Task description -> Retype every one of the following entries line for line, without changing anything. Leave the pictures out of your copy.

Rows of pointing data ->
════════
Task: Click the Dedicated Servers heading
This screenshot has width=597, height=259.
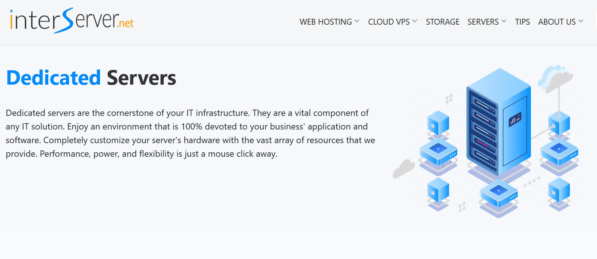Action: point(91,78)
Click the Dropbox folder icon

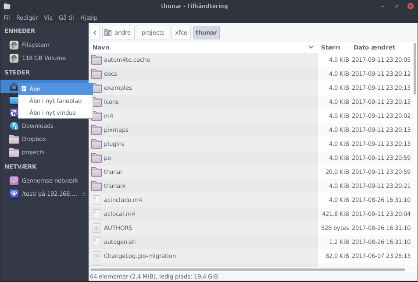coord(14,139)
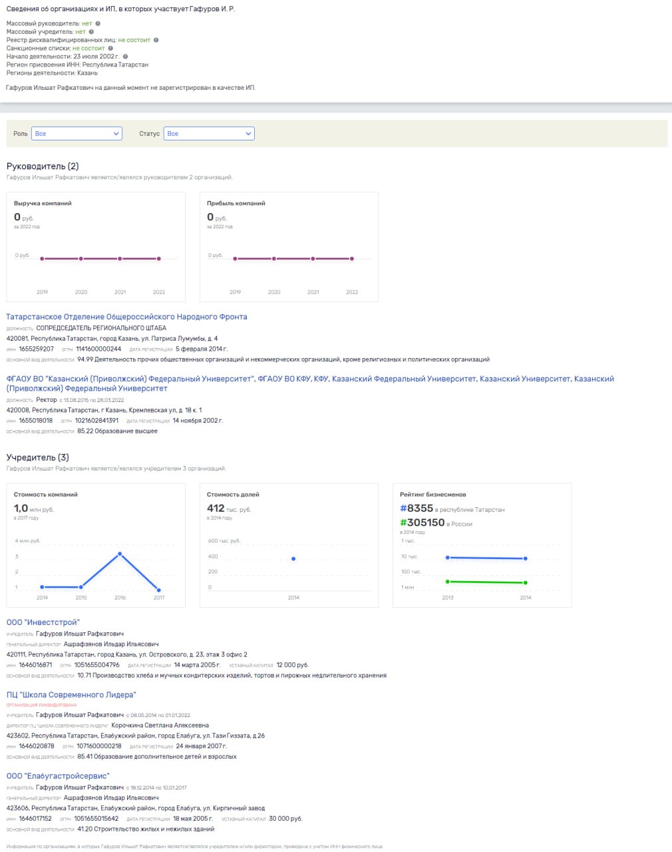This screenshot has height=852, width=672.
Task: Click 2014 data point on Стоимость долей chart
Action: [293, 558]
════════
Complete output ->
Task: Click the Dedicated Servers heading
This screenshot has width=597, height=259.
Action: point(91,78)
Click the Dropbox folder icon

coord(14,139)
This screenshot has height=852, width=672.
Task: Click 2014 data point on Стоимость долей chart
Action: [293, 558]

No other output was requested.